Barney had never been indoors, he had never chased after a ball and, going by the state of him, had not been treated very well at all. He had bruises all over his body and dermatitis, which the vet said was from stress. When he had been dumped outside the gate at the pound, they had to cut off a rope around his neck that was so tight his skin was growing around it.

We first saw Barney on a Facebook page that a wonderful charity had set up to try and re-home these poor dogs, before the inevitable happened. It was love at first sight. He looked so small and scared. The note underneath his picture stated that the other dogs would pick on him and push him out of the way, so he struggled to get any food. He was sad, lonely and had a fresh cut on his ear where he had been bitten by another dog. We arranged to go and visit him as soon as possible.

I don’t think I have ever seen such a sad, frightened dog, but he was quite happy to let us stroke him, and take him for a little walk.

> Supplied entries:
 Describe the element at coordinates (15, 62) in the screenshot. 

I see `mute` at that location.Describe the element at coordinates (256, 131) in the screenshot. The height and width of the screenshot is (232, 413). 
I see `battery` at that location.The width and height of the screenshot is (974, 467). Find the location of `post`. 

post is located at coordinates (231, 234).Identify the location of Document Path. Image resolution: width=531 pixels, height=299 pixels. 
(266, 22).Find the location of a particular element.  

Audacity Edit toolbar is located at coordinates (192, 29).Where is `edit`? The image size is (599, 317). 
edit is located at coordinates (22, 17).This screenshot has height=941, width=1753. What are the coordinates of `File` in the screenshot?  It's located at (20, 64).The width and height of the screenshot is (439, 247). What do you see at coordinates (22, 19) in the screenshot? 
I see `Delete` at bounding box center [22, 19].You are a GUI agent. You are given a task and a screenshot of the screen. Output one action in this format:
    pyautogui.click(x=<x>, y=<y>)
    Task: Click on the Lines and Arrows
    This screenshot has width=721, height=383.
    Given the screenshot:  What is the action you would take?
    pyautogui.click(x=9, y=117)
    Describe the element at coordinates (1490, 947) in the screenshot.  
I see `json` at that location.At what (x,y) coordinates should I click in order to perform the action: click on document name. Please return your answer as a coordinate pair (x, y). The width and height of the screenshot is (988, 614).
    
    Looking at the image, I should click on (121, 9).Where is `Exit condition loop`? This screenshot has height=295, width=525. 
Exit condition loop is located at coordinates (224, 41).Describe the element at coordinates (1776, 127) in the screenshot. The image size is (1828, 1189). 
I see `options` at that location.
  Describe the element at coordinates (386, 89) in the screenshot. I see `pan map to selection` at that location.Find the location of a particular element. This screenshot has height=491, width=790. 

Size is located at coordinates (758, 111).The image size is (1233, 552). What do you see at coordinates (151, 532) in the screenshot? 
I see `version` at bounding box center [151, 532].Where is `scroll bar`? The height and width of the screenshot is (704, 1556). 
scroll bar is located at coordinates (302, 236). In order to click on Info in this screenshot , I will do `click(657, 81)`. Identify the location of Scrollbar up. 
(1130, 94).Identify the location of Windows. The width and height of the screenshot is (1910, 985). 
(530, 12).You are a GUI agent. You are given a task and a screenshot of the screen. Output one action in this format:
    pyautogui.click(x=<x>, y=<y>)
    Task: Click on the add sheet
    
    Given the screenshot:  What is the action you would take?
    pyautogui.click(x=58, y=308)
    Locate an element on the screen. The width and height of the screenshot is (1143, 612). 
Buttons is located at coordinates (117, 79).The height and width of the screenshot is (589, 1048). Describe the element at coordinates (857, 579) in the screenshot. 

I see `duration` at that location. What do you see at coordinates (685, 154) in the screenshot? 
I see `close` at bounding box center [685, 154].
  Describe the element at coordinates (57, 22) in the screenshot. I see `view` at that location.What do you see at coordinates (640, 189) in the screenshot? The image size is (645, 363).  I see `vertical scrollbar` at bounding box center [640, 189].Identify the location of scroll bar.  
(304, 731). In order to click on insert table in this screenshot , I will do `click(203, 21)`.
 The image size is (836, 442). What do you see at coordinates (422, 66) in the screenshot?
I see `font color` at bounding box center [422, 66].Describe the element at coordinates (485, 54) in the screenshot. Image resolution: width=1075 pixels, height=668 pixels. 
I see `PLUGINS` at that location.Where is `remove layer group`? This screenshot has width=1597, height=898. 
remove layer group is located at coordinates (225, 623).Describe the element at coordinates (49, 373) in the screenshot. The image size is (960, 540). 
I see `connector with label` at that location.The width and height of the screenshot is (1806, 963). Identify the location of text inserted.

> List of tasks:
- 1) In the passage about Barney, what did the vet say caused his dermatitis?
- 2) From the passage about Barney, transcribe word for word the part that opens with the words containing "Barney had never" and closes with "growing around it.".

> Answers to each task:
- 1) Stress.

- 2)
Barney had never been indoors, he had never chased after a ball and, going by the state of him, had not been treated very well at all. He had bruises all over his body and dermatitis, which the vet said was from stress. When he had been dumped outside the gate at the pound, they had to cut off a rope around his neck that was so tight his skin was growing around it.